#### [Отрывок текста]
Самое страшное в этой партии, в этом союзе единомышленников, как она называется в уставе, это то, что в ней мышление как таковое запрещено («за то, что позволил иметь себе собственное мнение…»), и второе — что из нее нельзя выйти.
Я знаю только два примера самовольного ухода. Это Елена Боннэр, жена Сахарова (пришла в райком, после одной из демонстраций, где ее оскорбили, и сказала: «Вот ваш билет. Я не против советской власти, но на некоторые вопросы я смотрю иначе, чем сказано в уставе партии. Возьмите билет!»), и некий начальник отдела кадров московского телевидения, который сказал нечто подобное, даже резче, на каком- то собрании и тут же был увезен в психушку.
Возможно, и мне надо было так поступить, но я не поступил. И в этом моя вина. Перед самим собой в первую очередь…
Я обращаюсь ко всем, кто носит еще этот билет в своем кармане. Нет, не к членам КПСС — там эта ложь, самообман и — скажем прямо — трусость не скоро переведутся, и не мне, исключенному, а не ушедшему, давать советы, — я обращаюсь к западным коммунистам.

#### [Фрагмент набора данных]
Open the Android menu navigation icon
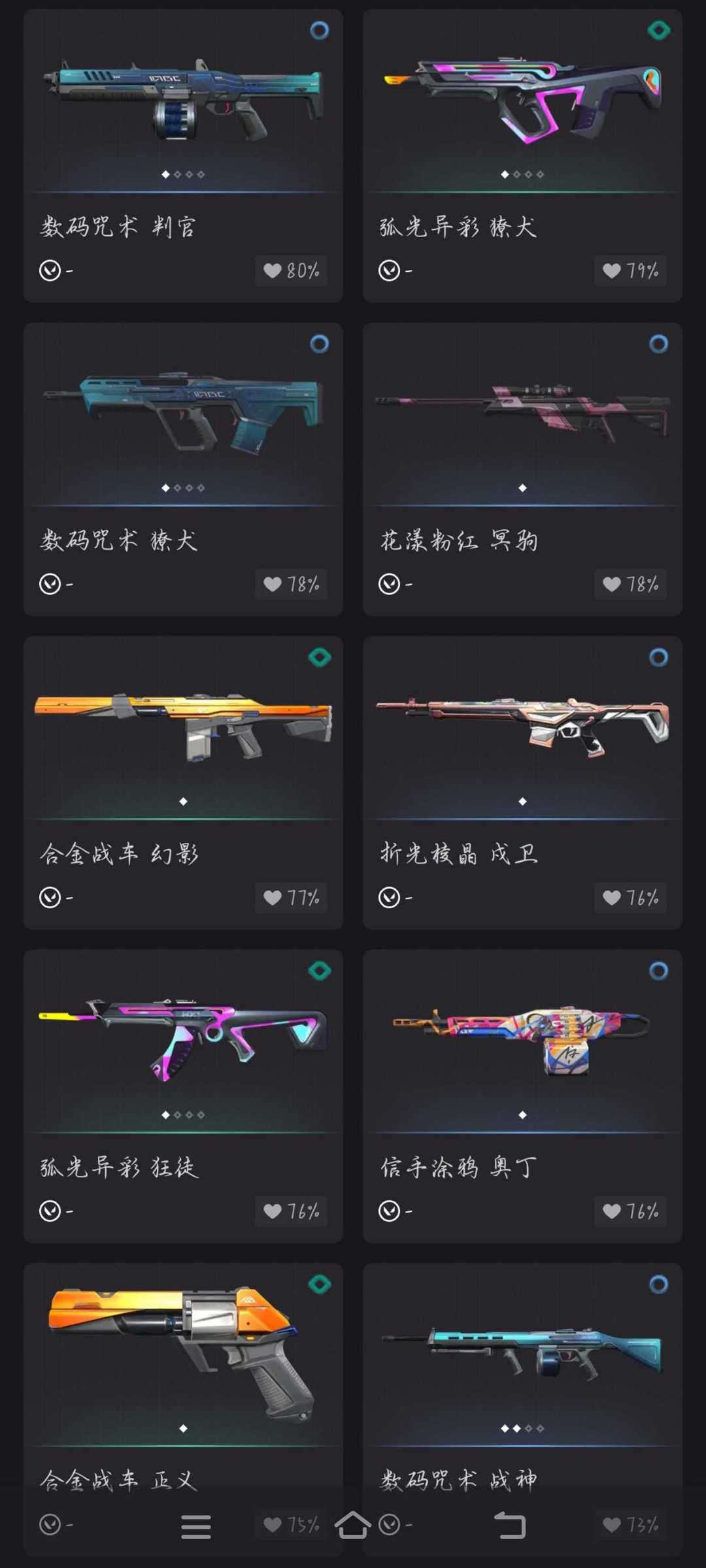The width and height of the screenshot is (706, 1568). [196, 1526]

#### [Условие задания]
Продолжите отрывок о выходе из партии, начав сразу после его последнего предложения.

#### [Результат упражнения]
Не верьте тем, кто говорит, что коммунизм — это светлое будущее. Коммунизм — это демагогия и обман. Я не могу даже сказать «красивые слова» — их тоже нет! — красота и коммунизм несовместимы. Придя к власти, они будут в основном всё запрещать. И того нельзя, и того нельзя, а главное, нельзя думать, перечить. Мы у власти, мы стараемся поставить на ноги экономику (ох, уж эта экономика!), а вы тут забастовки устраиваете. Вы ж сами против себя бастуете. И начнут вас разгонять тем же самым газом и бить по голове дубинками. Ваша же полиция будет вас же беречь.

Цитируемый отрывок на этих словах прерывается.